Dai Salwen is a local artist participating in the upcoming Four Corners Studio Tour. (Art by Dai Salwen)
The Four Corners Studio Tour is the first weekend in June

Once upon a time, many years ago, there was a modest art tour around Mancos.

Some time last year, Keith Williams had the vision to create one countywide and call it the Four Corners Studio Tour. It’s coming up June 6 to 8.

Williams explained how he tsed to have a gallery in Santa Fe, where there was a successful studio tour.

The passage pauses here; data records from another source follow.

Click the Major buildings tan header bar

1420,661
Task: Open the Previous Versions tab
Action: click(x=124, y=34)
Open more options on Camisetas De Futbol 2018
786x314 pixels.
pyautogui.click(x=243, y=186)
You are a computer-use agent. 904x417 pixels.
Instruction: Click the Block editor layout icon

“I do my own art, I’ve always enjoyed studio tours,” he said. “I thought it was a good idea to bring here.”

So he did.

He first approached the Cortez Cultural Center, whose partnership helped bring the idea to fruition. Folks at the center encouraged him to connect with the LOR Foundation, and their funding helped greatly, he said.

By the start of 2025, fourcornersstudiotour.com was up and running, and a few local artists stepped up and created art to advertise the event that’s “free and open to all.”

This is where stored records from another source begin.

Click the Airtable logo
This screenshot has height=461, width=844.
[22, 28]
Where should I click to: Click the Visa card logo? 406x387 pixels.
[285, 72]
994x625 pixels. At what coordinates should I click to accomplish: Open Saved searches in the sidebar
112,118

The tour’s opening reception will be at the Cortez Cultural Center, 25 N. Market St., on June 6 from 5 p.m. to 7 p.m. All participating artists will have sample art on display, and it will remain on display until June 28.

The open studio tour will be on June 7 and 8, and all 23 studios across the county will be open to the public from 10 a.m. to 4 p.m.

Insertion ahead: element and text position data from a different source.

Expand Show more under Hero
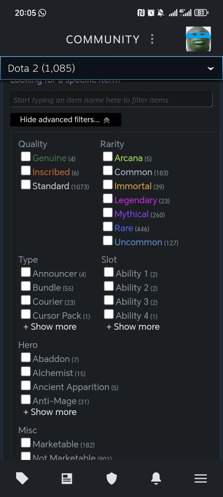 [x=50, y=412]
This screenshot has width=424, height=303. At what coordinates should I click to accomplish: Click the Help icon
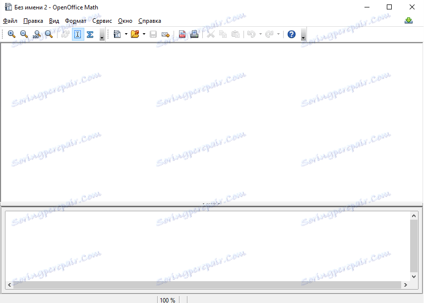pos(292,34)
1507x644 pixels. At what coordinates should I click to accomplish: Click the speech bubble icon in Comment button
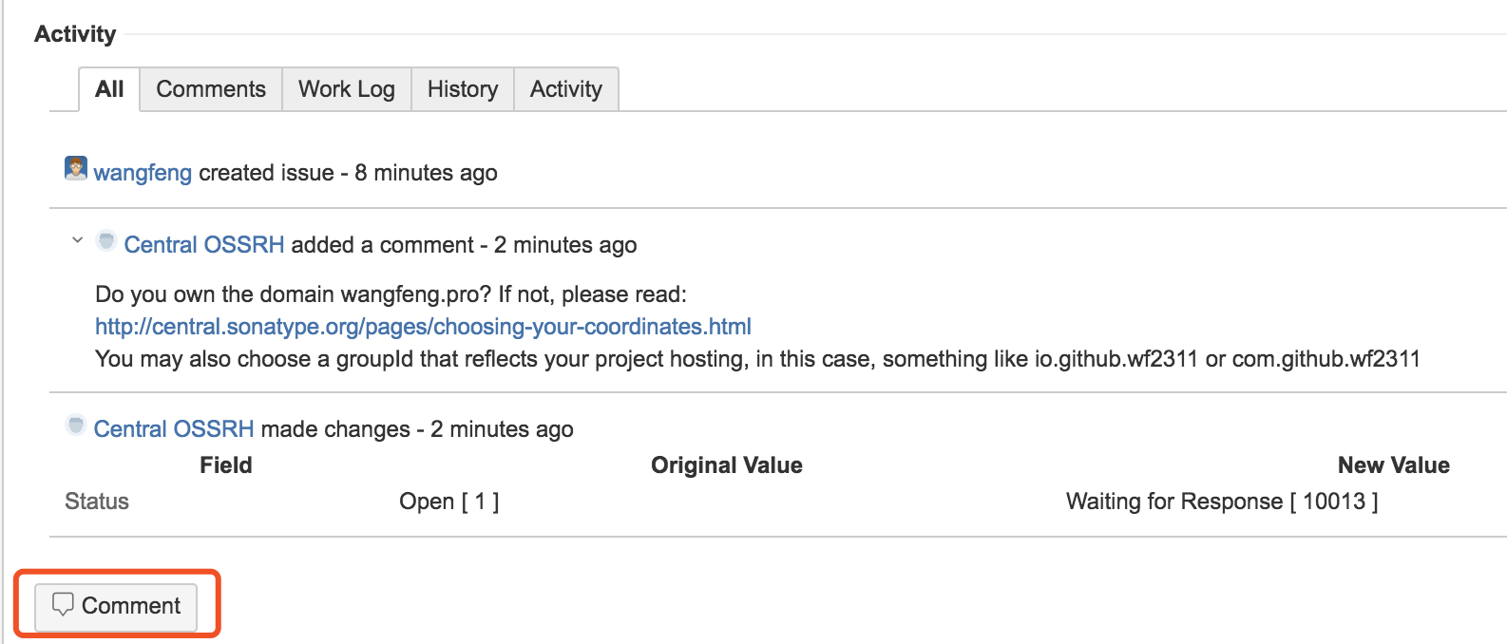[x=63, y=604]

Williams said that artists will display their work in their studios, and some may take the opportunity to do a demonstration. Artwork will be for sale, though it’s not required.

The only requirement to be part of the tour is that the artists are based in Montezuma County.

“There’s such a broad selection of artists and a lot of different crafts,” he said. “It’s a good mix, I think.”

Some of the destinations are “group sites” since not all 30 artists have their own studio space to welcome people into.

The first site listed, for instance, is the Cortez Chamber of Commerce. Five artists will be there, at 20 W. Main St., June 7 and 8. At the Mancos Common Press, the final site listed, eight artists will be on hand, doing a demonstration.

Local artist Sarah Drummond created a map to show where each studio is geographically. Addresses and artists are listed, too.

“Most of the studios are centered around Mancos, Cortez and Dolores,” Williams said. “There’s not any out in the county, really.”

Participants are free to navigate the studios in any order, though they did try and make it flow from studios in Cortez, to Dolores and then Mancos.

“It’s cool to be part of,” said Glen Shoemaker, a landscape artist in the tour. “The community and traffic (from the event) will be really nice. As artists, it’s good to have another platform.”

Williams said he’s received a lot of positive feedback already from the tour, specifically from participating artists. If all goes well, he hopes it’ll be an annual event.

“It’s been a lot of work, but it’s been very rewarding,” he said.

Dai Salwen, a local painter and printmaker who created some of the tour’s advertising artwork, remembered first moving to the area, and how “I never expected to find a thriving art community here.”

“Over the years I’ve watched this community grow in its commitment and excitement for the arts. I feel honored to be a part of the Four Corners inaugural studio tour,” said Salwen.

To more easily navigate the tour, printed maps are available at the Cortez Cultural Center, the Colorado Welcome Center in Cortez, the Mancos Visitor Center, the Mancos Common Press and the Dolores Visitors Center.

“The Four Corners Studio Tour is a great chance for you to meet some of these artists in their working environment,” said Mike Pfotenhauer, a woodcut printmaker in the tour.